The buzz and hype were mainly down to the NX1, an APS-C mirrorless that was set to lead the charge for Samsung, but in truth the momentum had been building for a while, with a succession of innovative and impressive cameras that weren’t afraid to pioneer new technology. With a future looking so bright, it seems such a shame that, as we all know, Samsung stepped back from the photo industry and the fairytale came to an abrupt end. Here’s why I think Samsung could have (and should have) stuck it out in the photography game.

Let’s start with that flagship camera, the NX1. Now, despite this camera being launched a decade ago, the specs list would still put some of today’s cameras to shame. Built around that 28.2-megapixel APS-C sensor, the NX1 achieved a very clever trick of marrying together features that appealed to a great number of photographers. Landscapers were reassured by that resolution, enabling large prints, while sports and wildlife photographers could take advantage of a Hybrid AF system that made use of 205 Phase Detection points and a 15 frames per second burst rate.

Matty Graham

An interesting question to consider: what would the camera market have looked like today if Samsung had continued and expanded this NX-camera line? The answer I think depends on what the main differentiator for a successful camera company is.

23 December 2024

Adobe Blog: “Removing window reflections in Adobe Camera Raw”
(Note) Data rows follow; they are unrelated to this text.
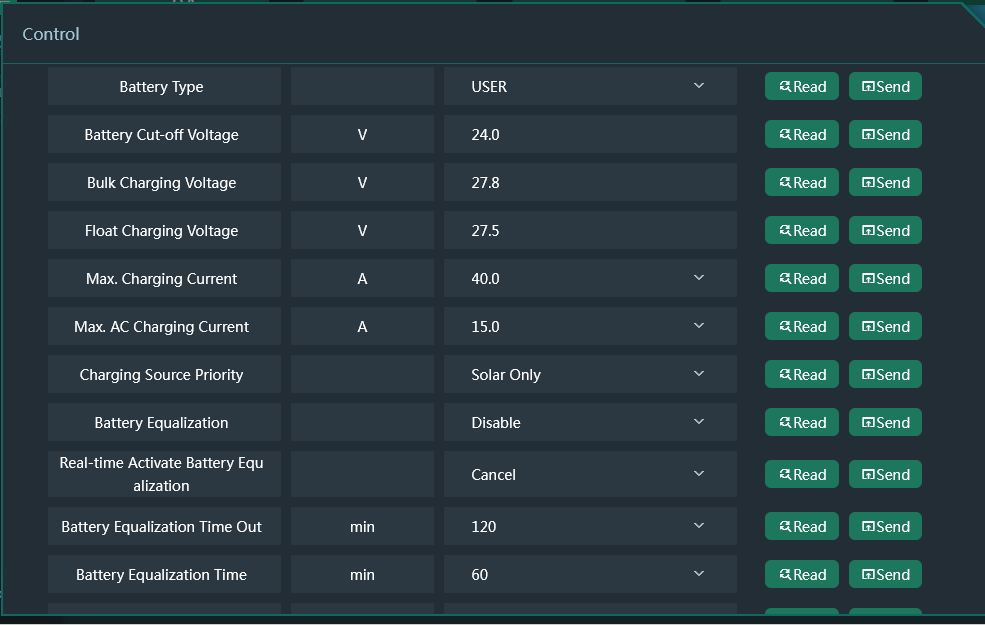
Task: Read the Battery Equalization status
Action: tap(801, 423)
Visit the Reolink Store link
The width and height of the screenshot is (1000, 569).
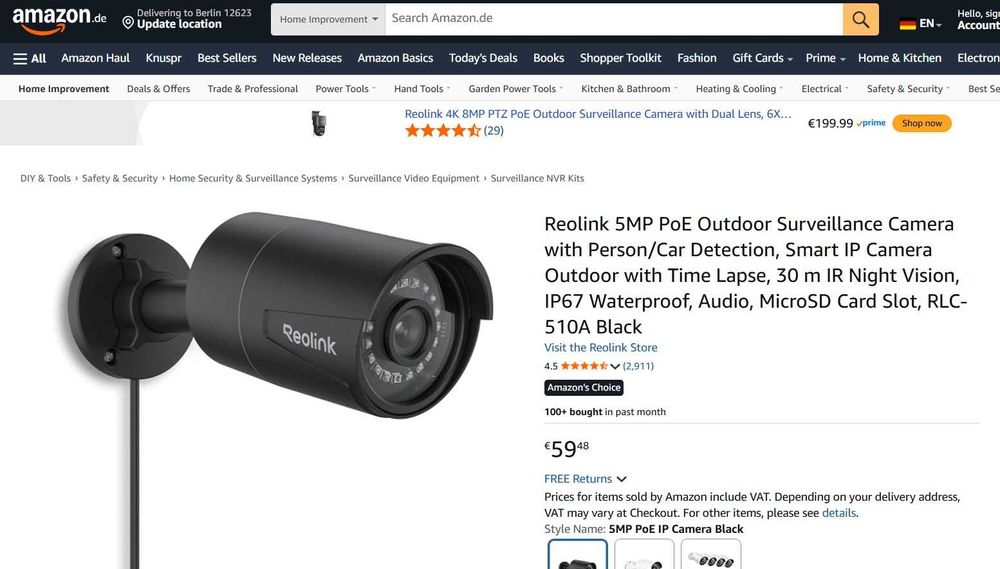click(x=600, y=348)
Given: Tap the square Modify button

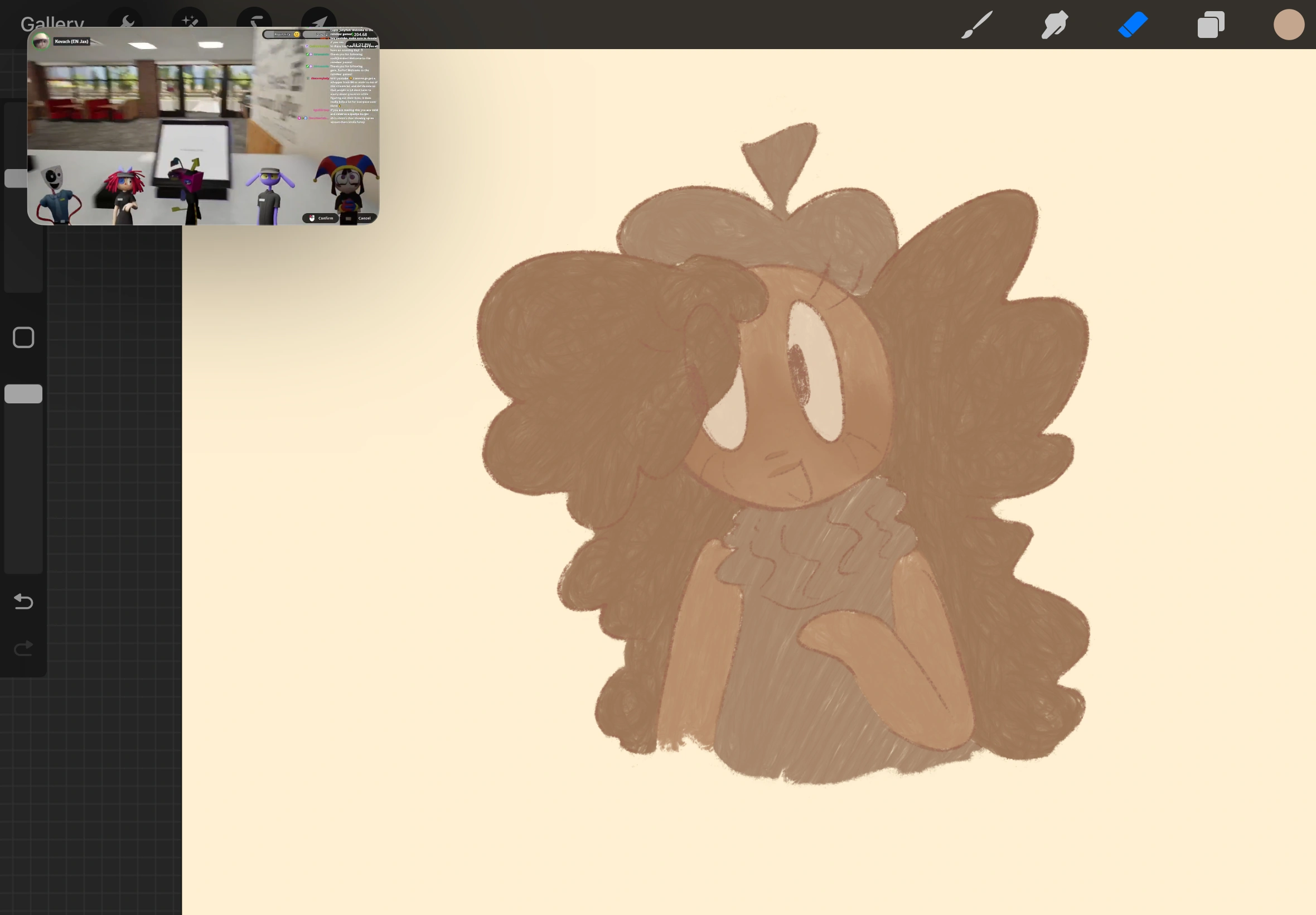Looking at the screenshot, I should point(23,338).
In this blog we describe Reflection Removal, a new technology that can eliminate reflections from photographs taken through windows with a single click. Our technology is powered by AI, but it’s not generative AI. This first iteration of the tech is designed to address only one kind of reflection — from plate glass windows that cover most or all of your field of view. It’s not designed to remove reflections from windows that are small or far away, or where the window frame is within the field of view, or reflections from objects like wine glasses, car bodies, or clouds reflected in a lake. We might address some of these applications in later updates. Our goal is to help you turn a photo you might otherwise delete into one that is good enough to share. Reflection Removal is available now in Camera Raw as a Technology Preview, to get feedback from the community, and will be coming soon to Lightroom.


That said, removing window reflections is a hard problem, and this is our first stab at it, so there are inevitably some rough edges. For example, we don’t currently do well on cityscapes at night. In fact, removing reflections is what mathematicians call an ill-posed problem, meaning that for a given photograph it’s not possible to decide with certainty which objects are in the original scene versus the reflected scene. One polluted photo could have many plausible separations. The key is training our model to understand scenes that are likely to exist in the real world. We’re constantly improving the model, so stay tuned!

Marc Levoy, Eric Kee & Adam Pikielny

Here’s a genuinely positive use of AI – machine learning to be more exact. Though the results are impressive, the use case seems fairly limited for me. There are multiple methods to minimize reflections at capture time, as this blog post admits, and in many cases reflections can be put to great creative use. The only situation where I would always apply this tool are images taken through airplane windows. Nevertheless, it’s good to see Adobe investing in these sort of niche applications of AI – maybe someday they will get around to flare removal as well.